Copy out all the lines of the records below, requests included, adding 4 to every coordinate in the answers, and leave the pictures out.

begin Input material

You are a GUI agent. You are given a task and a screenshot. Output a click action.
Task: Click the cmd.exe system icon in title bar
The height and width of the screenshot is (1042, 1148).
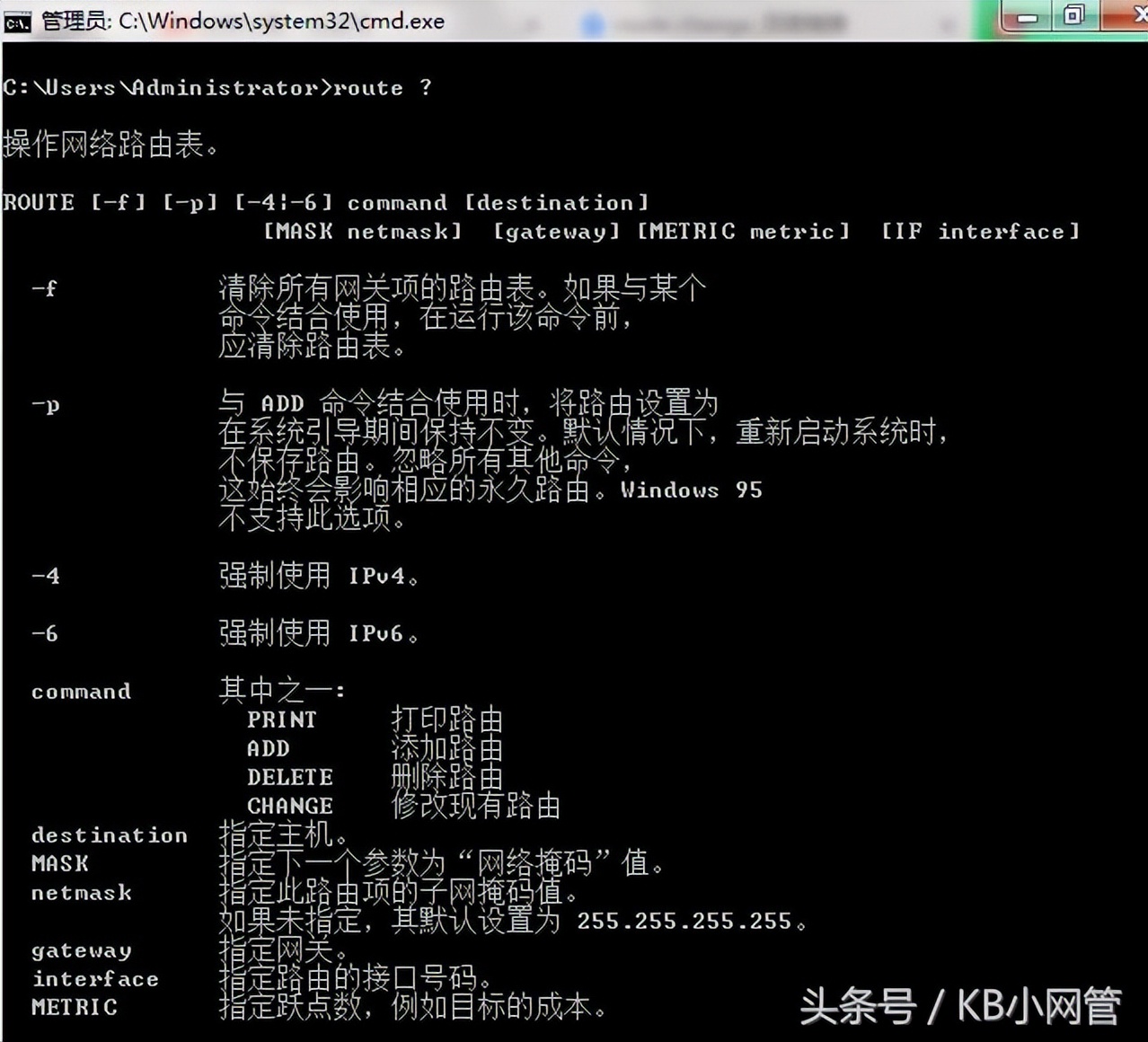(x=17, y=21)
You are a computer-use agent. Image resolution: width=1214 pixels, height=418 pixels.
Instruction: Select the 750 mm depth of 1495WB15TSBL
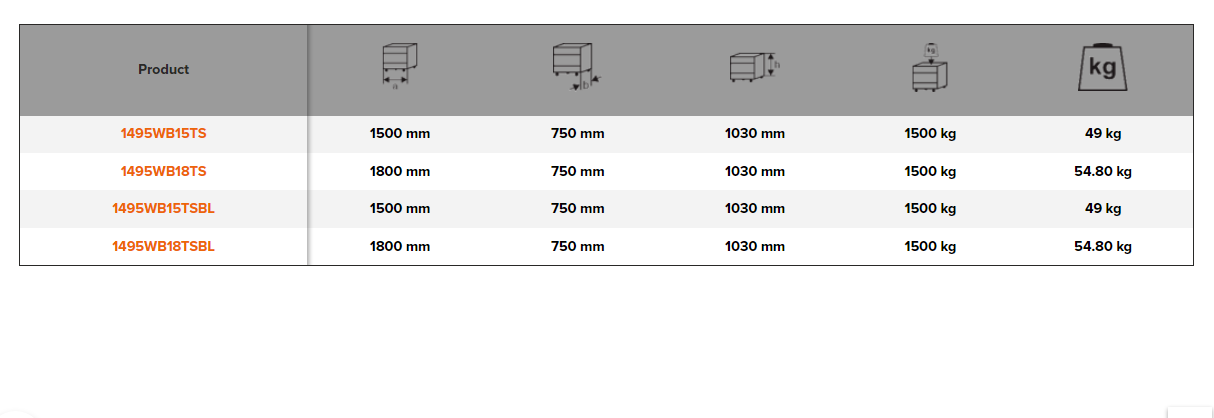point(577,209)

end Input material

Output of the exercise.
You are a GUI agent. You are given a task and a screenshot. Output a click action.
Task: Click the cmd.exe system icon in title bar
The height and width of the screenshot is (1042, 1148).
(x=21, y=25)
You are a computer-use agent. Image resolution: width=1214 pixels, height=418 pixels.
Instruction: Select the 750 mm depth of 1495WB15TSBL
point(581,213)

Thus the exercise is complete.